Actually, I might try adding thinly sliced scallions to the next batch, but we had none at home at the time.

I served this with a dollop of orange marmalade for "dipping". You could make it into a PB&J instead by putting the marmalade in the sandwich, but go easy on the sweet spread.

January's also the time for dieting, after all.

Thai Peanut Butter Sandwich makes 2 sandwiches
4 slices wheat bread
1/2 cup - 3/4 cup peanut butter (depending on how "Thai" you want it)
2-3 tablespoons lime juice
3 tablespoons sweetened dried coconut flakes (or a little coconut milk, about 2-3 tablespoons)
if using coconut flakes and not milk, 2 tablespoons soy or regular cow's milk
2 tablespoons sriracha hot chile sauce, aka "Rooster sauce"
2 tablespoons finely chopped cilantro
1 teaspoon chopped ginger
1 minced garlic clove
optional dollop of orange marmalade
chives for garnish

Heat the peanut butter in a microwave in a bowl until it softens up a bit, but isn't blistering hot. You should be able to stir it with a little effort.

Mix in the rest of the ingredients into the peanut butter, and mix well. If you are using coconut milk instead of flakes, you may not need to add the soy or cow's milk. The purpose of the milk is to loosen up the mix a little so all the ingredients mix well. I just didn't want to open a new can for such a small amount of liquid.

Taste and adjust flavors. It should "feel" Thai. Of course I doubt anyone Thai has ever made a sandwich of a mix like this, but we're going for something like what a 1970's American school lunch Thai dish would be if such a thing had ever existed.

Toast the bread and spread the peanut butter mix on the toast. Slap two slices together, cut in half and serve.

For optimal results, let the peanut butter mix sit overnight to let the flavors mix. You're going to need to pack a breath mint in your lunch box, too.
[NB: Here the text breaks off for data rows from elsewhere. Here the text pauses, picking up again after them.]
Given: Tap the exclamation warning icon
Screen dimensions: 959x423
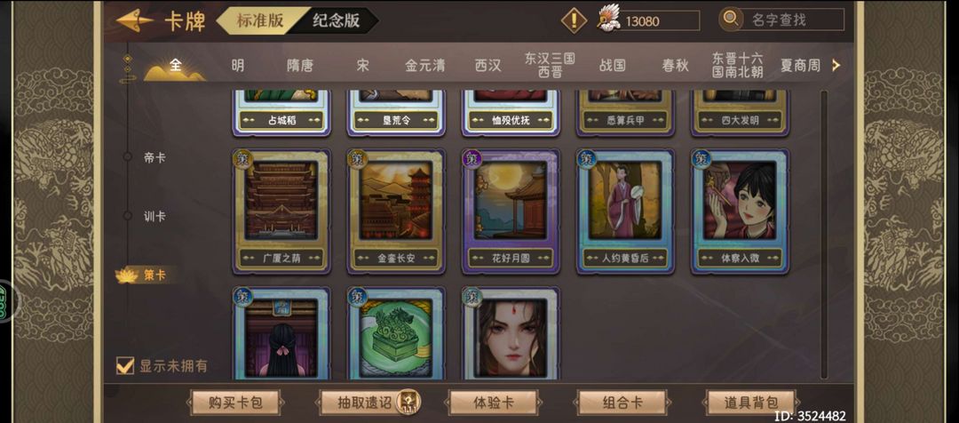Looking at the screenshot, I should pos(574,20).
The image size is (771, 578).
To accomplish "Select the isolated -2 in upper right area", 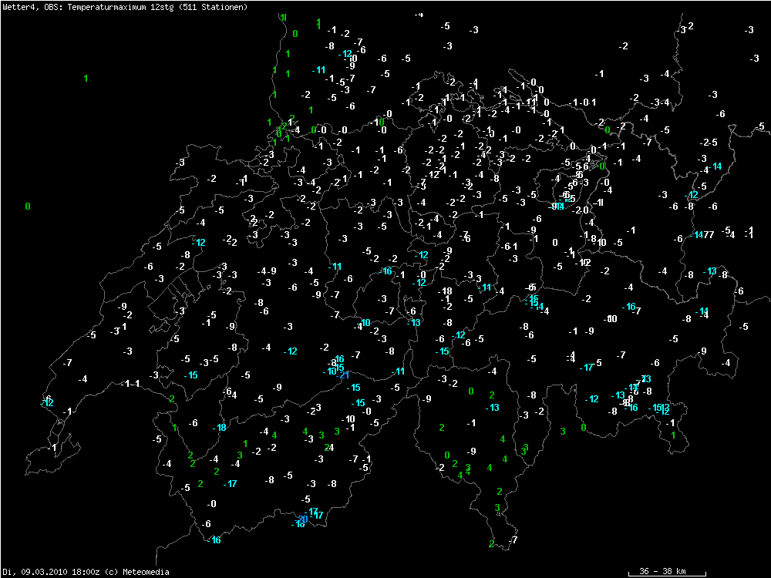I will (x=623, y=46).
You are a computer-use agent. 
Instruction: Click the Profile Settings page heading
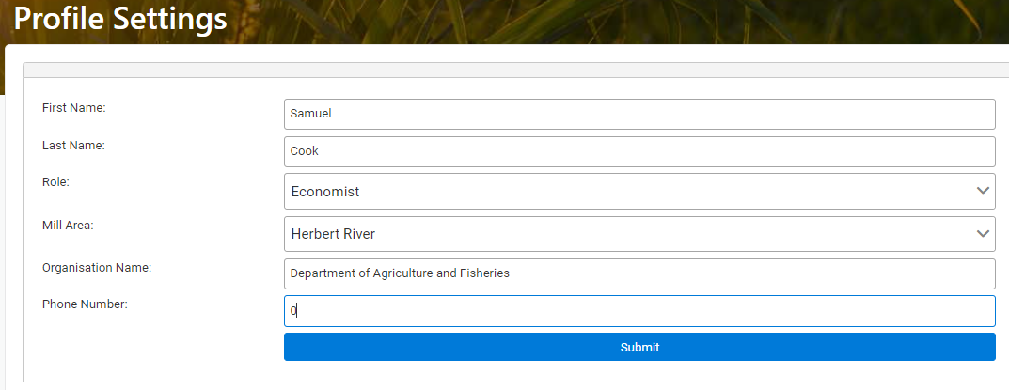[120, 19]
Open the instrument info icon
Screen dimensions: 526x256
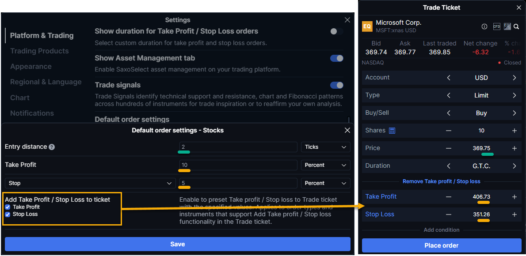[x=484, y=26]
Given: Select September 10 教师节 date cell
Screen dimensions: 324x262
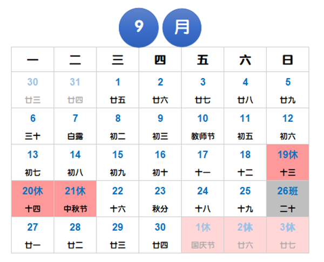Looking at the screenshot, I should [203, 126].
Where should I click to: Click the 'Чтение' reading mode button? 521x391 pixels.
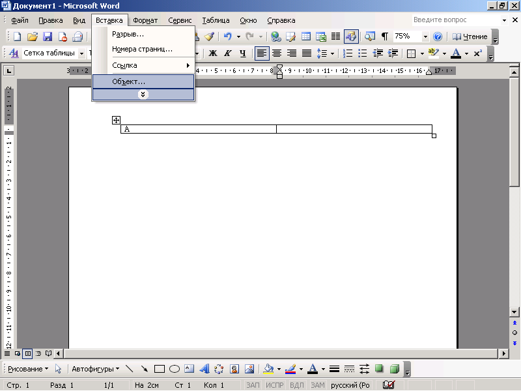point(470,36)
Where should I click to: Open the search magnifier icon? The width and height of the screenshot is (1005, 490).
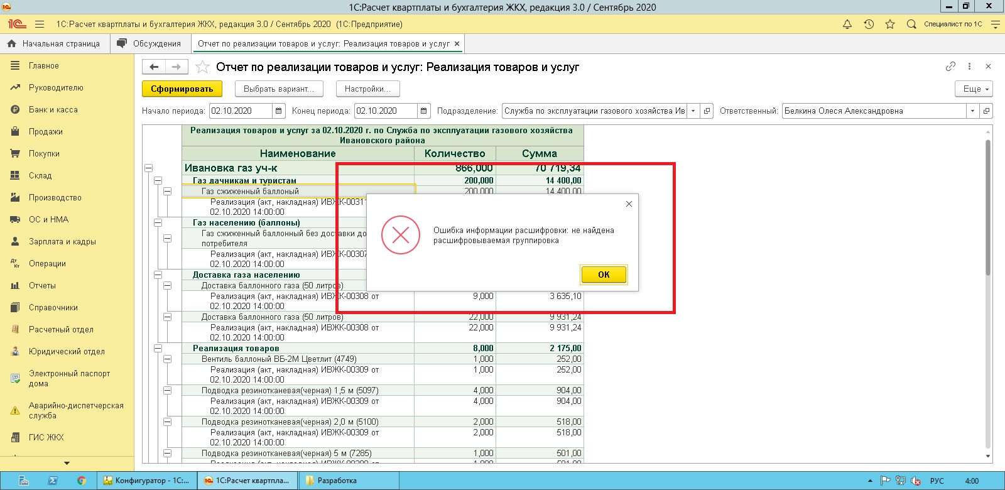click(911, 25)
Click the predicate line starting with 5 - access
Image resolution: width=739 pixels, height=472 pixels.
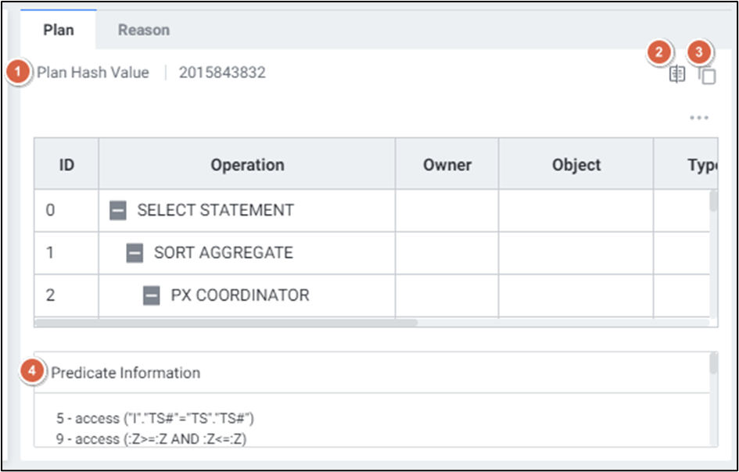point(155,419)
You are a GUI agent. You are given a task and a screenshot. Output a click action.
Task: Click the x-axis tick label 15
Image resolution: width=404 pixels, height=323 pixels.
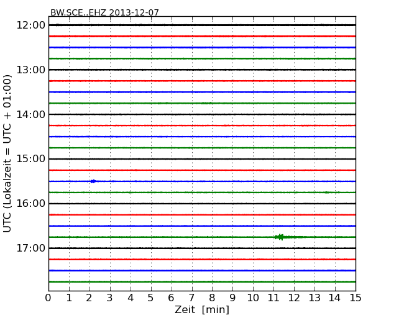[x=355, y=298]
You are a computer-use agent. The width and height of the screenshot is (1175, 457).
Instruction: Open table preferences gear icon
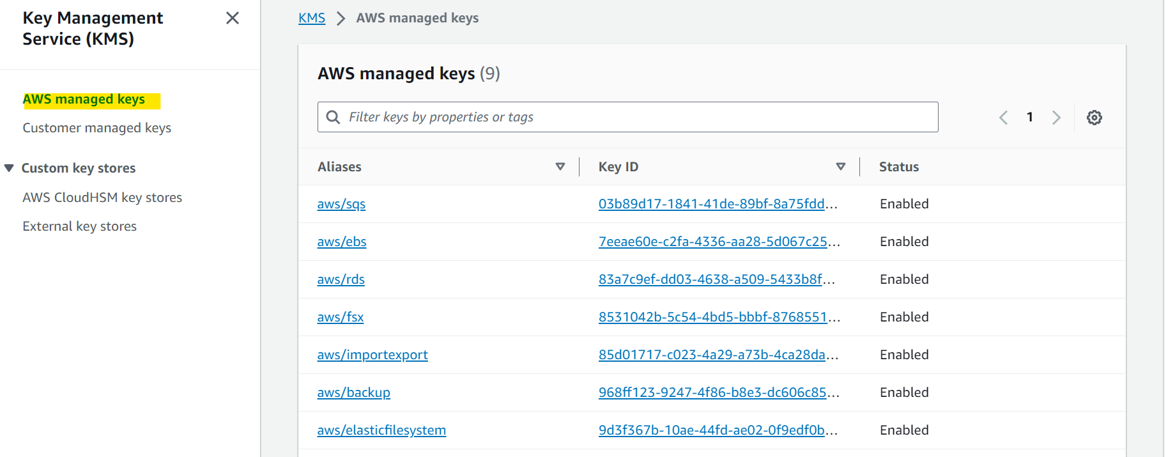[1094, 118]
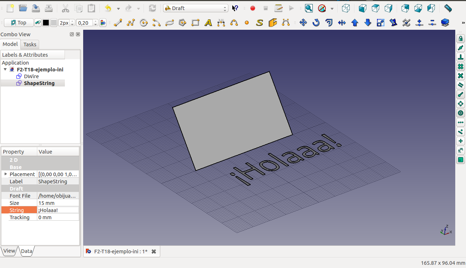The width and height of the screenshot is (466, 268).
Task: Open the Draft workbench dropdown
Action: 196,8
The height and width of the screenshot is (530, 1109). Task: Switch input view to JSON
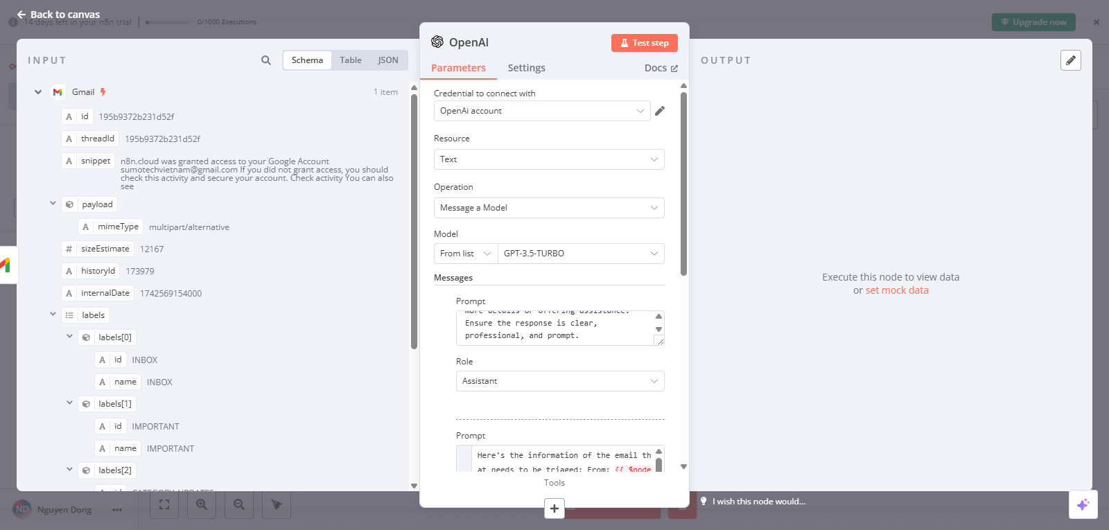pyautogui.click(x=387, y=60)
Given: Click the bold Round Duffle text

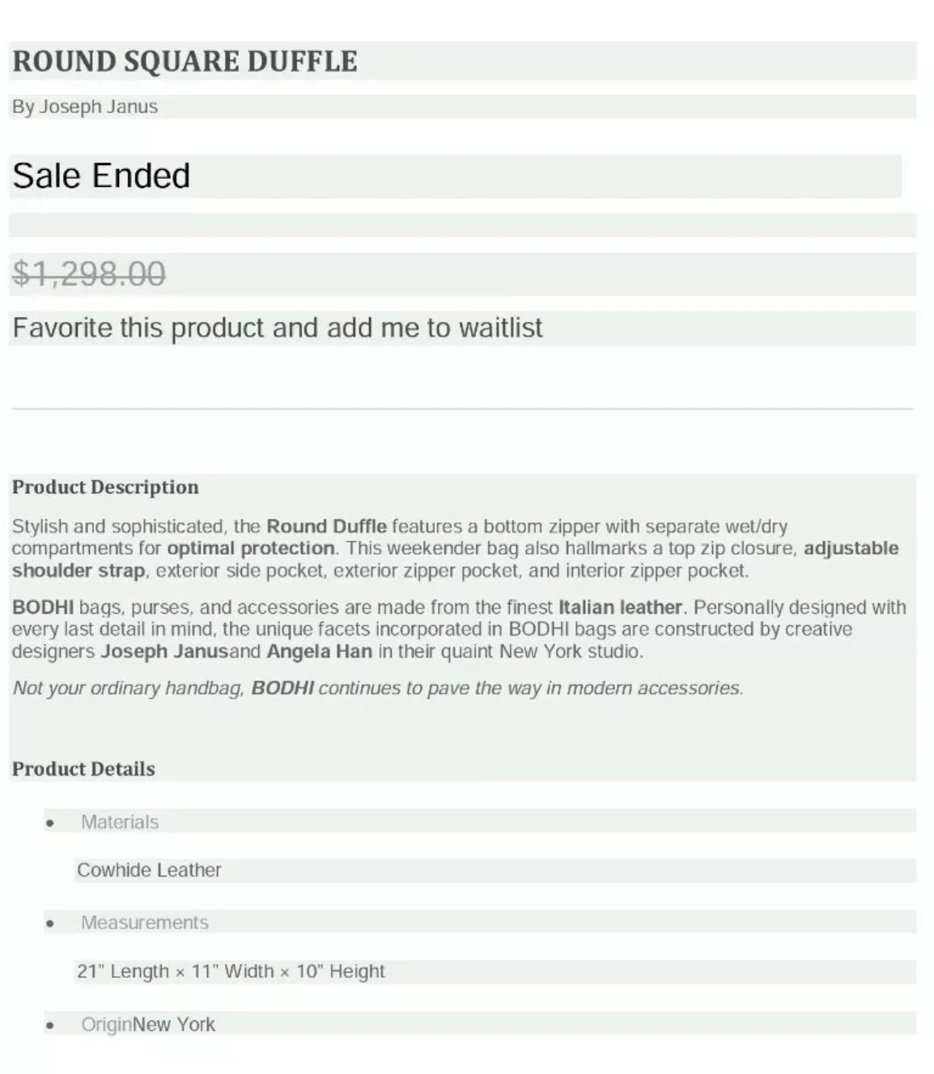Looking at the screenshot, I should click(x=326, y=526).
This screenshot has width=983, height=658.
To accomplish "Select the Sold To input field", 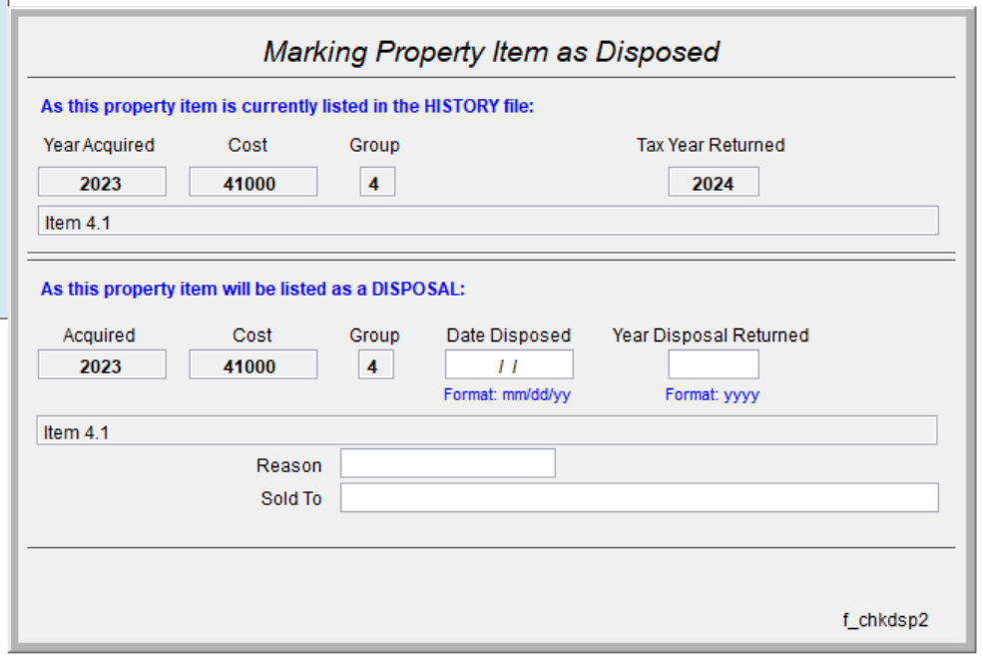I will click(639, 497).
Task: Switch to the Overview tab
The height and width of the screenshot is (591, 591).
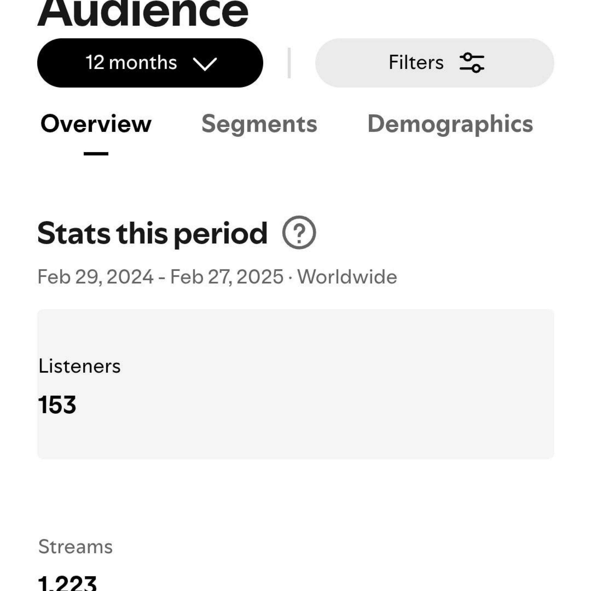Action: [96, 124]
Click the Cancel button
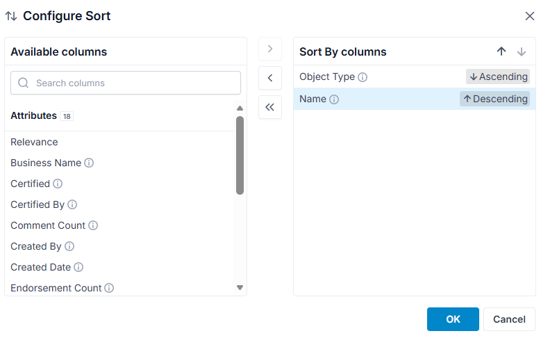Screen dimensions: 541x338 pyautogui.click(x=509, y=319)
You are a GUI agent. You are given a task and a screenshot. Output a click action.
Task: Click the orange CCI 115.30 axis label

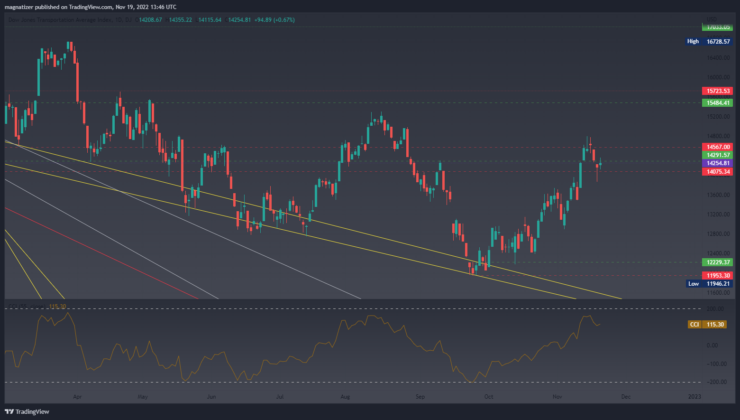(707, 325)
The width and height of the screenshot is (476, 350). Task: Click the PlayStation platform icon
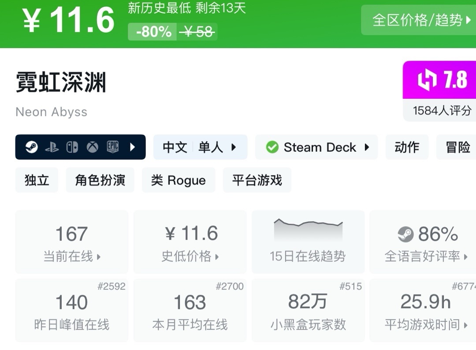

Posted by Barrett in Maryland at January 20, 2006 6:34 AM | TrackBack

"but we're going for something like what a 1970's American school lunch Thai dish would be if such a thing existed."

You know--early in the morning, sans coffee--that line struck me as both brilliant and absurd.

I have to admit that at first, as I read this post, I was utterly repelled. And then, as I read along, I got sucked in and found myself nodding, and then, I suddenly wanted to make this for breakfast.

You know, but instead of marmalade, for the jelly bit--I would use that Thai bottled barbeque sauce made for grilled chicken--it is basically a very spice reddish-pink sweet and sour sauce that I think of as "Thai chile jam."

I'd cut down on the Rooster (the most sacred of hot sauces, yeah and verily) and add some of that Thai chile jam, and man--that sounds way good.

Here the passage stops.